Interaction of the Na+-K+ pump and Na+-Ca2+ exchange via [Na+]i in a restricted space of guinea-pig ventricular cells.

1. The whole-cell Na+-K+ pump current (INa-K) and Na+-Ca2+ exchange current (INa-Ca) were recorded in guinea-pig ventricular myocytes to study the interaction between the two Na+ transport mechanisms. 2. INa-K was isolated as an external K+-induced current, and INa-Ca as an external Ca2+- induced or Ni2+-sensitive current. The experimental protocol used for one ion carrier did not affect the other. 3. The amplitude of INa-K decreased to 54 +/- 17 % of the initial peak during continuous application of K+ with 20 mM Na+ in the pipette. The outward INa-Ca, which was intermittently activated by brief applications of Ca2+, decreased during activation of INa-K, and recovered after cessation of INa-K activation.

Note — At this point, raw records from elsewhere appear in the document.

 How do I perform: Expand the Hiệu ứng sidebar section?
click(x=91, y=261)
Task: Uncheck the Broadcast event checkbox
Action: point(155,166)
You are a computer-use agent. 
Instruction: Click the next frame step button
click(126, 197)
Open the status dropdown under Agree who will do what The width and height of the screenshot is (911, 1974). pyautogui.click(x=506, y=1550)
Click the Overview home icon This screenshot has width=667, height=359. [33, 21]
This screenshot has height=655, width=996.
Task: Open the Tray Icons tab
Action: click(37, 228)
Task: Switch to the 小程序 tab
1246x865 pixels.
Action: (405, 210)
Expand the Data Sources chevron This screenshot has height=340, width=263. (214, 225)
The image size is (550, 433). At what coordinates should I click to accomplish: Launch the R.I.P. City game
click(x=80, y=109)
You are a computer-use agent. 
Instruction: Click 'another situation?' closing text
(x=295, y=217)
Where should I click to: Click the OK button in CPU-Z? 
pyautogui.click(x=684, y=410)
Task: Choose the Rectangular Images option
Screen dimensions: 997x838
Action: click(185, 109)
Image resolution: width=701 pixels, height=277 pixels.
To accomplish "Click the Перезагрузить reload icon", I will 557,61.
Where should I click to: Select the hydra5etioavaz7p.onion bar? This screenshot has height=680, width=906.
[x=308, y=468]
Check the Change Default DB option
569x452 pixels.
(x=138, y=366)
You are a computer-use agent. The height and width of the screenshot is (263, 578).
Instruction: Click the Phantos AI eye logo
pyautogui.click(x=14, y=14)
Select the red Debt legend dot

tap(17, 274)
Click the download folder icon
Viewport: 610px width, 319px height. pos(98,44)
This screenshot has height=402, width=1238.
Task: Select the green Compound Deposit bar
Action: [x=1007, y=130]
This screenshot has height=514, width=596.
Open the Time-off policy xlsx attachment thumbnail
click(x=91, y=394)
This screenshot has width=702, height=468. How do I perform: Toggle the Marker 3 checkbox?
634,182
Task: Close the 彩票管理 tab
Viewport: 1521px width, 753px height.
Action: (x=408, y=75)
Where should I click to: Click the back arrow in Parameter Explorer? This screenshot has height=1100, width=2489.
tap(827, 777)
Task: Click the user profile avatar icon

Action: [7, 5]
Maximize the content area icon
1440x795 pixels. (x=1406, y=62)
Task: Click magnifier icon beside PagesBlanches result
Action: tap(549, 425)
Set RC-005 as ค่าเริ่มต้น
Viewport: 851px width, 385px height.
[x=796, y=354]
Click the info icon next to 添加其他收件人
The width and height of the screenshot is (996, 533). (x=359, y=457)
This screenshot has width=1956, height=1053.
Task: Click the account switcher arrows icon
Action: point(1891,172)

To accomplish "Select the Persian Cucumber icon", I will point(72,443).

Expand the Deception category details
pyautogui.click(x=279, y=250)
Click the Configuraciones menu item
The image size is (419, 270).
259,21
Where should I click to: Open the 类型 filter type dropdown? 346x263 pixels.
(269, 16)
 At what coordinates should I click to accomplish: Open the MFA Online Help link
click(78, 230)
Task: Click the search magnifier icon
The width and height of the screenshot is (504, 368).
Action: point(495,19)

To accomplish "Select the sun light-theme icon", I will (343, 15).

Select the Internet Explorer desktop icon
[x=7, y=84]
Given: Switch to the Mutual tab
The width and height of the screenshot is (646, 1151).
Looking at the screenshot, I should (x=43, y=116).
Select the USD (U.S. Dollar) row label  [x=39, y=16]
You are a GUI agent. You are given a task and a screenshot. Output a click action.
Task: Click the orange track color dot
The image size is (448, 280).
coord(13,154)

These findings revealed a dynamic interaction between INa-K and INa-Ca via a depletion of Na+ under the sarcolemma. 4. To estimate changes in Na+ concentration ([Na+]i) under the sarcolemma, the reversal potential (Vrev) of INa-Ca was measured. Unexpectedly, Vrev hardly changed during activation of INa-K. However, when INa-Ca was blocked by Ni2+ at the same time that INa-K was activated, Vrev changed markedly, maximally by +100 mV, immediately after the removal of Ni2+ and K+. 5. Subsarcolemmal [Na+]i was calculated from the Vrev of INa-Ca on the assumption that the subsarcolemmal Ca2+ concentration ([Ca2+]i) was fixed with EGTA, and mean [Na+]i was calculated from both the time integral of INa-K and the cell volume. The subsarcolemmal [Na+]i was about seven times greater than the mean [Na+]i. 6. The interaction between the Na+-K+ pump and Na+-Ca2+ exchange was well simulated by a diffusion model, in which Na+ diffusion was restricted to one-seventh (14 %) of the total cell volume.